Prompt: Go through the records below and write each one out again unchanged.

Recorded data:
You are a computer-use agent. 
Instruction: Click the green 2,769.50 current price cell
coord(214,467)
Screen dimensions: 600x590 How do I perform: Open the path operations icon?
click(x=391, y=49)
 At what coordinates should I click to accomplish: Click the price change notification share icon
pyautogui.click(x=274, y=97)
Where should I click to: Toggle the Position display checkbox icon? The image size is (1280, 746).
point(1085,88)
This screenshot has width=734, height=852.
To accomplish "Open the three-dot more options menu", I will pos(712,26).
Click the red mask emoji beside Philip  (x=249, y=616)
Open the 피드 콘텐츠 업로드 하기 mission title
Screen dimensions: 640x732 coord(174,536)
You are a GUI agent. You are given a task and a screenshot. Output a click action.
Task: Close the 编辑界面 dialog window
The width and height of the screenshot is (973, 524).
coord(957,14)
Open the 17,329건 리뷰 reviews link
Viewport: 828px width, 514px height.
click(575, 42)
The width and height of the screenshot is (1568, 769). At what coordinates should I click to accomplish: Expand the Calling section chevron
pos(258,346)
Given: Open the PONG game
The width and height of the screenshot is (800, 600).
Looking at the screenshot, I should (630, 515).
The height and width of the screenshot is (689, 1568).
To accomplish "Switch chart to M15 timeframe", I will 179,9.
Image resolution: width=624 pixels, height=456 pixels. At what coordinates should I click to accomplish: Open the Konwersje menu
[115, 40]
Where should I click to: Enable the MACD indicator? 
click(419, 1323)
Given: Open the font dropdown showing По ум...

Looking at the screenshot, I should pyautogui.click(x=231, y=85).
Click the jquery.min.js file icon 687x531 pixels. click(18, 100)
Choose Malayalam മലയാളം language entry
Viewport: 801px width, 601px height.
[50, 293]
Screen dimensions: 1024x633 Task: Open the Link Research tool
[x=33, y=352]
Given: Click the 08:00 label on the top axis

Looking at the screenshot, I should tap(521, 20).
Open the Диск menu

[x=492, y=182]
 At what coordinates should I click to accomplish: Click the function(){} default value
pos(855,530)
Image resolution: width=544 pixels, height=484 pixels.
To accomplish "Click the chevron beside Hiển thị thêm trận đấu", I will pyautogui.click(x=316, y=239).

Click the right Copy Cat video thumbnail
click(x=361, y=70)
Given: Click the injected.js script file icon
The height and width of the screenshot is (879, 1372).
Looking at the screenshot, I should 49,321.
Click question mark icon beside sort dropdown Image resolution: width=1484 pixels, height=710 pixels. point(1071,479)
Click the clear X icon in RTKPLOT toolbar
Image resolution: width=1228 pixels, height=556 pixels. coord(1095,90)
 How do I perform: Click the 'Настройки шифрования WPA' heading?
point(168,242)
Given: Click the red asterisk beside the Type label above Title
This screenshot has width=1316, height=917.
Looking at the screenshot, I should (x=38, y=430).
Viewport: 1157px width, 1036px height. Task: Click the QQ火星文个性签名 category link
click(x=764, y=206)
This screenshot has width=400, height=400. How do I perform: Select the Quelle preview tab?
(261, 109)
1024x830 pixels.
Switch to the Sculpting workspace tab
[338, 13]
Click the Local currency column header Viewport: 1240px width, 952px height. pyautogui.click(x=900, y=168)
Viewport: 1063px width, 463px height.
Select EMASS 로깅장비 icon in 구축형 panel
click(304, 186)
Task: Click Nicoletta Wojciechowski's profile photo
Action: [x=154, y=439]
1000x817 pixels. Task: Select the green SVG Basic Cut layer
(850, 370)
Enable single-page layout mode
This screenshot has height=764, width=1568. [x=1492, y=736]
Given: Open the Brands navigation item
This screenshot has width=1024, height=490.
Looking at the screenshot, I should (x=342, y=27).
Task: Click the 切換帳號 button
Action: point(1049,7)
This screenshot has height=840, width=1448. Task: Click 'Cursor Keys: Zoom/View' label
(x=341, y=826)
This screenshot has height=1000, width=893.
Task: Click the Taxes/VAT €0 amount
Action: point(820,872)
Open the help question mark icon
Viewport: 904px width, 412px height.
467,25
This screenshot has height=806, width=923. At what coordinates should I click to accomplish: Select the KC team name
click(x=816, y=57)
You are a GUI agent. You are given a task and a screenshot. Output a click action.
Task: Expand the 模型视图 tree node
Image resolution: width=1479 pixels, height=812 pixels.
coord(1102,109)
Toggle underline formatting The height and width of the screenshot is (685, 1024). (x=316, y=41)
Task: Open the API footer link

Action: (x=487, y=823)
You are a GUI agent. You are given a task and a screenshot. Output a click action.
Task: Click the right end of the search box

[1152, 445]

Result for this task:
You are a computer-use agent. 
Instruction: Click the green 2,769.50 current price cell
coord(214,467)
Screen dimensions: 600x590 How do I perform: Open the path operations icon?
click(x=391, y=49)
 At what coordinates should I click to accomplish: Click the price change notification share icon
pyautogui.click(x=274, y=97)
Where should I click to: Toggle the Position display checkbox icon? The image size is (1280, 746).
point(1085,88)
This screenshot has width=734, height=852.
To accomplish "Open the three-dot more options menu", I will pos(712,26).
Click the red mask emoji beside Philip  (x=249, y=616)
Open the 피드 콘텐츠 업로드 하기 mission title
Screen dimensions: 640x732 coord(174,536)
You are a GUI agent. You are given a task and a screenshot. Output a click action.
Task: Close the 编辑界面 dialog window
The width and height of the screenshot is (973, 524).
coord(957,14)
Open the 17,329건 리뷰 reviews link
Viewport: 828px width, 514px height.
click(575, 42)
The width and height of the screenshot is (1568, 769). At what coordinates should I click to accomplish: Expand the Calling section chevron
pos(258,346)
Given: Open the PONG game
The width and height of the screenshot is (800, 600).
Looking at the screenshot, I should (630, 515).
The height and width of the screenshot is (689, 1568).
To accomplish "Switch chart to M15 timeframe", I will 179,9.
Image resolution: width=624 pixels, height=456 pixels. At what coordinates should I click to accomplish: Open the Konwersje menu
[115, 40]
Where should I click to: Enable the MACD indicator? 
click(419, 1323)
Given: Open the font dropdown showing По ум...

Looking at the screenshot, I should pyautogui.click(x=231, y=85).
Click the jquery.min.js file icon 687x531 pixels. click(18, 100)
Choose Malayalam മലയാളം language entry
Viewport: 801px width, 601px height.
[50, 293]
Screen dimensions: 1024x633 Task: Open the Link Research tool
[x=33, y=352]
Given: Click the 08:00 label on the top axis

Looking at the screenshot, I should tap(521, 20).
Open the Диск menu

[x=492, y=182]
 At what coordinates should I click to accomplish: Click the function(){} default value
pos(855,530)
Image resolution: width=544 pixels, height=484 pixels.
To accomplish "Click the chevron beside Hiển thị thêm trận đấu", I will pyautogui.click(x=316, y=239).

Click the right Copy Cat video thumbnail
click(x=361, y=70)
Given: Click the injected.js script file icon
The height and width of the screenshot is (879, 1372).
Looking at the screenshot, I should 49,321.
Click question mark icon beside sort dropdown Image resolution: width=1484 pixels, height=710 pixels. point(1071,479)
Click the clear X icon in RTKPLOT toolbar
Image resolution: width=1228 pixels, height=556 pixels. coord(1095,90)
 How do I perform: Click the 'Настройки шифрования WPA' heading?
point(168,242)
Given: Click the red asterisk beside the Type label above Title
This screenshot has width=1316, height=917.
Looking at the screenshot, I should (x=38, y=430).
Viewport: 1157px width, 1036px height. Task: Click the QQ火星文个性签名 category link
click(x=764, y=206)
This screenshot has width=400, height=400. How do I perform: Select the Quelle preview tab?
(261, 109)
1024x830 pixels.
Switch to the Sculpting workspace tab
[338, 13]
Click the Local currency column header Viewport: 1240px width, 952px height. pyautogui.click(x=900, y=168)
Viewport: 1063px width, 463px height.
Select EMASS 로깅장비 icon in 구축형 panel
click(304, 186)
Task: Click Nicoletta Wojciechowski's profile photo
Action: [x=154, y=439]
1000x817 pixels. Task: Select the green SVG Basic Cut layer
(850, 370)
Enable single-page layout mode
This screenshot has height=764, width=1568. [x=1492, y=736]
Given: Open the Brands navigation item
This screenshot has width=1024, height=490.
Looking at the screenshot, I should (x=342, y=27).
Task: Click the 切換帳號 button
Action: point(1049,7)
This screenshot has height=840, width=1448. Task: Click 'Cursor Keys: Zoom/View' label
(x=341, y=826)
This screenshot has height=1000, width=893.
Task: Click the Taxes/VAT €0 amount
Action: point(820,872)
Open the help question mark icon
Viewport: 904px width, 412px height.
467,25
This screenshot has height=806, width=923. At what coordinates should I click to accomplish: Select the KC team name
click(x=816, y=57)
You are a GUI agent. You are given a task and a screenshot. Output a click action.
Task: Expand the 模型视图 tree node
Image resolution: width=1479 pixels, height=812 pixels.
coord(1102,109)
Toggle underline formatting The height and width of the screenshot is (685, 1024). (x=316, y=41)
Task: Open the API footer link

Action: (x=487, y=823)
You are a GUI agent. You are given a task and a screenshot. Output a click action.
Task: Click the right end of the search box

[1152, 445]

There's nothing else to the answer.